Understanding the dynamic nature of the carious process has impacted greatly on our management of caries in modern dentistry.1 The balance between demineralisation and remineralisation is key, with the aim of shifting the balance in the direction of remineralisation and 'healing'. If the demineralisation process progresses then the lesion is deemed to be active and from a diagnostic perspective it is paramount that consideration is given to activity state and potential. This way appropriate disease management strategies can be implemented in order to avoid cavity preparation. The question for this article addresses the assessment of carious lesion activity in clinical practice. The authors identify the need for clinicians to have tools to use in routine practice in order to make effective decisions.

The search strategy was comprehensive, the systematic review included English papers only. The authors only included techniques (concepts/tools) related to in vivo activity assessment of coronal caries lesions (AACCL) in clinical settings. Benchwork and prototypes were excluded. A total of 25 articles (published from 1962-2018) were included in the review. Due to the heterogeneity of the validation protocols/outcomes no meta-analysis was undertaken. Characteristics were described qualitatively.

Four groups of techniques for AACCL were identified:

  • Systems based on a combination of visual and tactile criteria

  • Devices based on pH assessment

  • Devices based on fluorescence

  • Devices based on bioluminescence.

Different tooth types (primary/permanent/mixed) and surfaces were studied. Validation criteria included:

  • Sensitivity

  • Specificity

  • Area under the receiver operating characteristics curve

  • Positive predictive value

  • Negative predictive value

  • Intra-examiner reproducibility

  • Inter-examiner reproducibility

  • Relative risk of lesion progression.

The authors state that AACCL should demonstrate good intrinsic and extrinsic validity and thus the above array of validation criteria. The issue of false positive/negative results and true positive/negative results were discussed along with reproducibility and lesion progression. None of the studies evaluated the full set of the above criteria.

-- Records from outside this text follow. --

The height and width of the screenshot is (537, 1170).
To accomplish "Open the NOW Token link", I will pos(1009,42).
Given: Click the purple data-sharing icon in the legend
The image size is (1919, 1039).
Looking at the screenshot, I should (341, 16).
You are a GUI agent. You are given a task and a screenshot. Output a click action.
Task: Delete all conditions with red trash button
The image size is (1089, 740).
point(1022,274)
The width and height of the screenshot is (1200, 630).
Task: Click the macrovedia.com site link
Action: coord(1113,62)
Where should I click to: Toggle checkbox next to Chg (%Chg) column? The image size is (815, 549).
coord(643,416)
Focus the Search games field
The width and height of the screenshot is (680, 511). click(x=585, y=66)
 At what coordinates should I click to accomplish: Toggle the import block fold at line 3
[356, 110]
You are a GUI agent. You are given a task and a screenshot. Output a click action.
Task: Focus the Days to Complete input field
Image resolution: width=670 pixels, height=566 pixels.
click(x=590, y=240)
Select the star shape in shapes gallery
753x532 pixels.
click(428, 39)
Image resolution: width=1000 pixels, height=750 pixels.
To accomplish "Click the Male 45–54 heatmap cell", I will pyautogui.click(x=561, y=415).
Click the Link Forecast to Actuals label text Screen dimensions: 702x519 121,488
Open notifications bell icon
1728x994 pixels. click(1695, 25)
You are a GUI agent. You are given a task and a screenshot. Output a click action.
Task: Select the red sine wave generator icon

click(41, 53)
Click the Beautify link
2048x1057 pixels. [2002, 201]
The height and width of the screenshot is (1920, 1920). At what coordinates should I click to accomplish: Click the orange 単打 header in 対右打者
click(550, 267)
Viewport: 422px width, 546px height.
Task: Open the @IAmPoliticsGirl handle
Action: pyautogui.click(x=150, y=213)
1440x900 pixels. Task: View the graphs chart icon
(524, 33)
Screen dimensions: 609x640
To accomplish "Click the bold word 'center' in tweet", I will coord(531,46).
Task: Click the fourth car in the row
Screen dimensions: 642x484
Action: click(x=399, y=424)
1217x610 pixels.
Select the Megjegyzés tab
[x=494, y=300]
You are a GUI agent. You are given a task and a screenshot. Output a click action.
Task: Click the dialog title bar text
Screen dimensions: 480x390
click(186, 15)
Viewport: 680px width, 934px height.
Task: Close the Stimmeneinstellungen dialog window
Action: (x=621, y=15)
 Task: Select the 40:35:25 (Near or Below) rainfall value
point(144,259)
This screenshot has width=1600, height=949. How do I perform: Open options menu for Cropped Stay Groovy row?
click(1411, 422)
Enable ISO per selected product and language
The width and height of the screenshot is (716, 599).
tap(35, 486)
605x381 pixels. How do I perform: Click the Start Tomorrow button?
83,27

The authors highlight the fact that, in various clinical settings and health systems, dental practitioners would perform a cavity preparation and place a restoration for a lesion that could have benefited from non-invasive treatment strategies.2 In order to improve the application of non-invasive strategies in clinical practice, easy to use devices/tools that give simple guidance to clinicians with regard to disease activity state could be useful. The authors recognise that conclusions to such activity assessment can be considered as surrogate measures that do not directly correlate with clinically relevant outcomes, but nevertheless give pertinent information. From the perspective of ensuring optimised health outcomes and cost-effective care, the development and use of validated techniques of AACCL should be encouraged. The authors suggest two recommendations for the scientific community for AACCL; the first is to harmonise standards for AACCL-related concepts/tools, the second to encourage in vivo AACCL devices based on fluorescence and bioluminescence in both primary and permanent teeth.